PRESIDENT'S ESSAY
Forging the Enemy's Weapon
In his
Life of Bertrand Russell, Ronald Clark describes the austere Evangelical regimen of the philosopher's childhood:
"Lady Russell's evangelical concern to press her younger grandson into a mould of her own choice stamped him physically, intellectually and emotionally with marks that lasted all his life. A puritan despising comfort, indifferent to food and hating wine, she decreed that the day begin with a cold bath all the year round, followed by half‑an‑hour's piano practice before family prayers at eight. The availability of sufficient servants in the rambling house did little to ameliorate the spartan conditions, the strictly enforced self‑discipline, or the sense of public duty which permeated the household like the smell of hops in a brewery" (27).
She pointed "Bertie" to tough-minded Bible passages: "On his twelfth birthday he received a Bible; inside the flyleaf were written Lady Russell's favourite texts: 'Thou shalt not follow a multitude to do evil,' 'Be strong, and of a good courage; be not afraid, neither be Thou dismayed; for the Lord Thy God is with thee whithersoever thou goest'" (28).

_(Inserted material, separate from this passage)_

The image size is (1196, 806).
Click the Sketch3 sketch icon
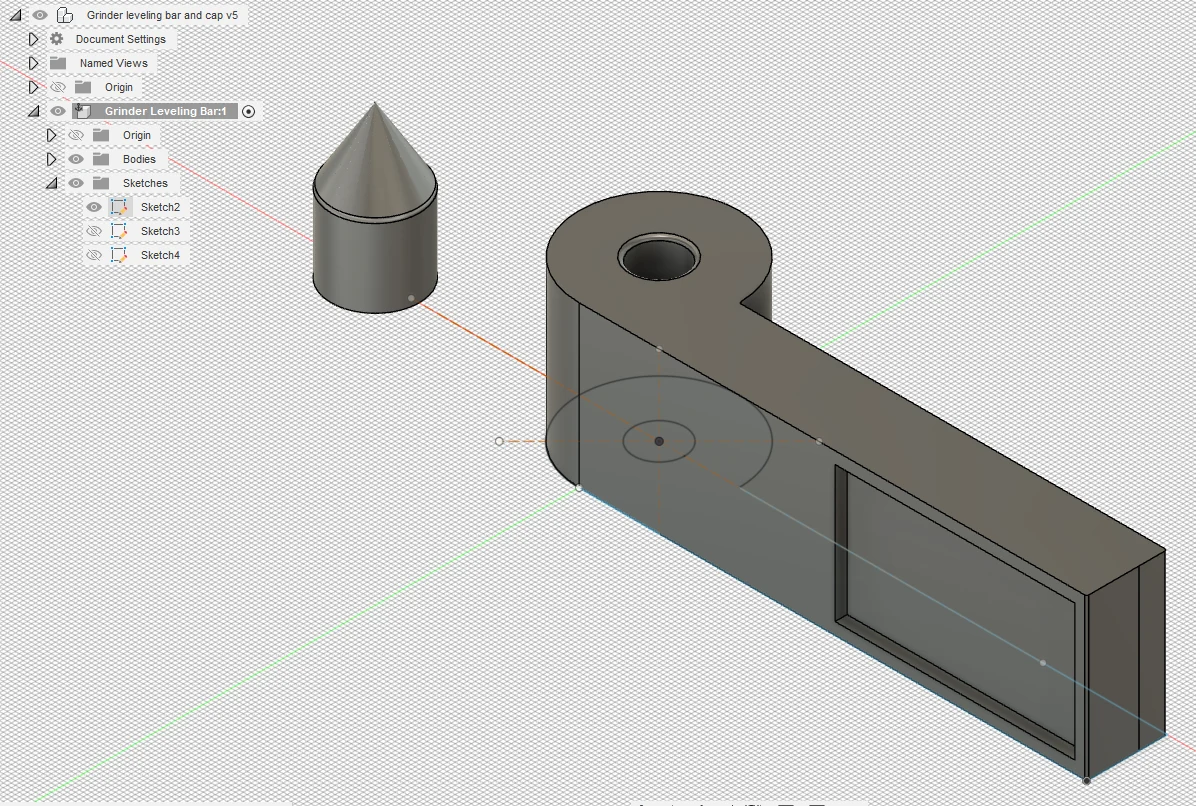tap(119, 231)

The training was a mixed success, and ultimately backfired. Russell became independent and tough, but recoiled against his mother's Christianity: "These texts profoundly influenced Russell's life, and even kept some meaning after he had ceased to believe in God. Ironically enough, Lady Russell's high fervour did her cause little good. The tough physical regime hardened Russell but at the same time generated a permanent allergy to muscular Christianity ; the tempering of his intellectual steel turned it into a bright weapon with which to fight the religion that governed the Orders of the Day at Pembroke Lodge" (28).
When the sons of God marry the daughters of men, then there are Nephilim.